TASK ITEM:
Copy each line below that includes "list".

STUDY MATERIAL:
'''

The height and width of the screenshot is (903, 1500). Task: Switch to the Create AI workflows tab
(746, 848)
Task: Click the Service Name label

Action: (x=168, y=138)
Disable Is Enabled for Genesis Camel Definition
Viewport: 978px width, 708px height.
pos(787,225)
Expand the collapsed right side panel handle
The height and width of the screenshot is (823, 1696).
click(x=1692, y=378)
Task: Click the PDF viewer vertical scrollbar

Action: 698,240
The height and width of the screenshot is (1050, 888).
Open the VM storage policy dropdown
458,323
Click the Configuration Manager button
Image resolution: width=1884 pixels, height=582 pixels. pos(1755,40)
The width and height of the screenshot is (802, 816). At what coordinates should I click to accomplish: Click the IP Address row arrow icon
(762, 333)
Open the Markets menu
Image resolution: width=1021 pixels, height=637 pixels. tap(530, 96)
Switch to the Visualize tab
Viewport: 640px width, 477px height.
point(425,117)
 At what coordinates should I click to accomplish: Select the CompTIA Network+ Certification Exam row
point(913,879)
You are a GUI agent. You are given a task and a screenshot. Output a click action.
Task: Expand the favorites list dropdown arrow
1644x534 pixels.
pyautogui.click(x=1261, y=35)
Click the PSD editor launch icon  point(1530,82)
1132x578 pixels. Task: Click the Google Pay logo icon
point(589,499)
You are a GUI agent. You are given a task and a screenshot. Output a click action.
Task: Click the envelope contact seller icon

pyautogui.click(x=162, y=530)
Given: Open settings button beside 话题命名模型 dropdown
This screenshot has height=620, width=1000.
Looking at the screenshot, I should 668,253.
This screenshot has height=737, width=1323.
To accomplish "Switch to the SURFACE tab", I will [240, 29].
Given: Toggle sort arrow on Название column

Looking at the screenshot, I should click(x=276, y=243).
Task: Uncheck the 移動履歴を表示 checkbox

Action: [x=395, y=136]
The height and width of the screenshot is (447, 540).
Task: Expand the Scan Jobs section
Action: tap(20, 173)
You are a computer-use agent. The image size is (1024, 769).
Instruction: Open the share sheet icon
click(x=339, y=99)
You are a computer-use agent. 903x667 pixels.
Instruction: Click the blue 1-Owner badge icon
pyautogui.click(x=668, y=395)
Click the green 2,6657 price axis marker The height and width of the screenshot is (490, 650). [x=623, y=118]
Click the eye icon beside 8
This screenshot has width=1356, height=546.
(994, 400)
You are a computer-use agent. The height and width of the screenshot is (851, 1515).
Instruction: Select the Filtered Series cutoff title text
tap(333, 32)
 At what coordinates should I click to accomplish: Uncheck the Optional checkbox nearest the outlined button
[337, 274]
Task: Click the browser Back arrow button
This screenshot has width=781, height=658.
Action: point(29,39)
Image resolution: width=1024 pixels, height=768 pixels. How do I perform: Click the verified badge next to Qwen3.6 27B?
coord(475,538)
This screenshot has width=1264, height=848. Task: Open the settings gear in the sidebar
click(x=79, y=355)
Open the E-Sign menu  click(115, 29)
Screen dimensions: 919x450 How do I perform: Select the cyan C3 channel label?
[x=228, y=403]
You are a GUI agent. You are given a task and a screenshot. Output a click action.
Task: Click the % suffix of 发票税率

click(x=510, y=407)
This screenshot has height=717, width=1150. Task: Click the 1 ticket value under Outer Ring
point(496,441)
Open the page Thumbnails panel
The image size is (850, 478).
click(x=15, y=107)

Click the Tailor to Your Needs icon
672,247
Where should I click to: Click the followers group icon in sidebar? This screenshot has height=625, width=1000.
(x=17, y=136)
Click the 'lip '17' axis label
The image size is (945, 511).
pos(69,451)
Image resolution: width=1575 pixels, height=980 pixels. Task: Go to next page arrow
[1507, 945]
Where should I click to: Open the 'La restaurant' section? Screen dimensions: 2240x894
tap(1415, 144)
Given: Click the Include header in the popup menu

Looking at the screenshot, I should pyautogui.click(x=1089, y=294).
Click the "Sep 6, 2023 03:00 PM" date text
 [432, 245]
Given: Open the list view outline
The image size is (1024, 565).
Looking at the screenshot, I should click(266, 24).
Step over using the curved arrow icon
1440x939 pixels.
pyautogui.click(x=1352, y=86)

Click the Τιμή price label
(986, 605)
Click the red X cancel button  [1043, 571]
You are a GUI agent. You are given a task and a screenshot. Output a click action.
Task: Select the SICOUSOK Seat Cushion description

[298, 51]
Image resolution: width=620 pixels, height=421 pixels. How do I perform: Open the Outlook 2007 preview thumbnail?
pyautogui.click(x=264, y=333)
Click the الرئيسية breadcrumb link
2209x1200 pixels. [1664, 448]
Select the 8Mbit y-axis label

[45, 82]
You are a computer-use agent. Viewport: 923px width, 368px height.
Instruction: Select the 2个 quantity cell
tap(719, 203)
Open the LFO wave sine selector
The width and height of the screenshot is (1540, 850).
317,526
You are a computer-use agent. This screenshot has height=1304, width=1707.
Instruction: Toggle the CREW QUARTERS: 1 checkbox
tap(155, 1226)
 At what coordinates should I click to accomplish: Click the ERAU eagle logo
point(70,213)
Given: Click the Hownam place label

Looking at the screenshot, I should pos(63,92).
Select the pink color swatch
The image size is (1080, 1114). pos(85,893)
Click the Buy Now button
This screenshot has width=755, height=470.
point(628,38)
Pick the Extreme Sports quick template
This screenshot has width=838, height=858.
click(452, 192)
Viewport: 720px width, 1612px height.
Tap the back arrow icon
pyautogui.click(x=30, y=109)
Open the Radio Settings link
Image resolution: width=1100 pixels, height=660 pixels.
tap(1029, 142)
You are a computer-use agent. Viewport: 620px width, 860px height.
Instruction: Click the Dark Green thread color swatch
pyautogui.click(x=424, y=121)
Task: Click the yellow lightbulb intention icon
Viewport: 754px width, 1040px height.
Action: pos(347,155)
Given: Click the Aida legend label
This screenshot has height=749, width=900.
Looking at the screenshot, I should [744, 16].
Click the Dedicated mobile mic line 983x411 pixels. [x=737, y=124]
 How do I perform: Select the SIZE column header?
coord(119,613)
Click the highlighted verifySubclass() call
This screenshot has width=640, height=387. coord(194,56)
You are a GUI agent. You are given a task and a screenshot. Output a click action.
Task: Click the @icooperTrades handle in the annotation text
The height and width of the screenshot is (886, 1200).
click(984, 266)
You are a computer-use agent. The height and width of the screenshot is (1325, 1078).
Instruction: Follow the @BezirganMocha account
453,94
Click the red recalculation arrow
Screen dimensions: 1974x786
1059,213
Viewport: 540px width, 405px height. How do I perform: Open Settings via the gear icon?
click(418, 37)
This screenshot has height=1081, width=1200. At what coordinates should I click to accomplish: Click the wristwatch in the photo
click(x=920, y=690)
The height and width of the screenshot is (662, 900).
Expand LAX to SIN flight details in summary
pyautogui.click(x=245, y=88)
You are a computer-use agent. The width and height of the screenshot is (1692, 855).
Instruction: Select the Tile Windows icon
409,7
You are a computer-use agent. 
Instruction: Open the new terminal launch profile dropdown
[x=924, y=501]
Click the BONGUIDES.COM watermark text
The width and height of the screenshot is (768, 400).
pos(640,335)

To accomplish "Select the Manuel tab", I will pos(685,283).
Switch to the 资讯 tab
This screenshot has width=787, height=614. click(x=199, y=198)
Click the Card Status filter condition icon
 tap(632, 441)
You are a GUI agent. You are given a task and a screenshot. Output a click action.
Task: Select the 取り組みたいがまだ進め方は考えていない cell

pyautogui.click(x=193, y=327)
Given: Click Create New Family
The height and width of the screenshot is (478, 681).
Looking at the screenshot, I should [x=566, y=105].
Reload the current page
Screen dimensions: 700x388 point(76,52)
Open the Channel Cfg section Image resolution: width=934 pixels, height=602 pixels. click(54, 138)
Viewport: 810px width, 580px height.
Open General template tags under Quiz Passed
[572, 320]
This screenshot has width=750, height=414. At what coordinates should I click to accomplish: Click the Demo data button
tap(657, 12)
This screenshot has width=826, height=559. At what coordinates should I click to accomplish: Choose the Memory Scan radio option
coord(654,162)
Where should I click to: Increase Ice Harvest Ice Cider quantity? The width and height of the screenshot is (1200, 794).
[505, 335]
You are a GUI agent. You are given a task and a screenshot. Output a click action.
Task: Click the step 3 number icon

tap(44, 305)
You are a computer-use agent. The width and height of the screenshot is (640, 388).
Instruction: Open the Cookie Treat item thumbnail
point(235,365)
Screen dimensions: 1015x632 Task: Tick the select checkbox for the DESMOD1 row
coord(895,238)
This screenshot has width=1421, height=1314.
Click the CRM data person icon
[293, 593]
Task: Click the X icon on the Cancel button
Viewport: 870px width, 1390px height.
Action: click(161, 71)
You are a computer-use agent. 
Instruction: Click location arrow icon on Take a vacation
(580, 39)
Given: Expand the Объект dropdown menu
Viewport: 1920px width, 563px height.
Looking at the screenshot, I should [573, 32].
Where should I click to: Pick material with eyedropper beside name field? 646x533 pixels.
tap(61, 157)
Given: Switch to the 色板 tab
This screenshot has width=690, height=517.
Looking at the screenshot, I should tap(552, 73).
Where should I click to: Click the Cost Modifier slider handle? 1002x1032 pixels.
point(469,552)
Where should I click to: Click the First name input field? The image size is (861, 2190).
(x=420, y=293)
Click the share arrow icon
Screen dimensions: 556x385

'''

FINISHED TASK:
Task: Expand the favorites list dropdown arrow
Given: Open the list view outline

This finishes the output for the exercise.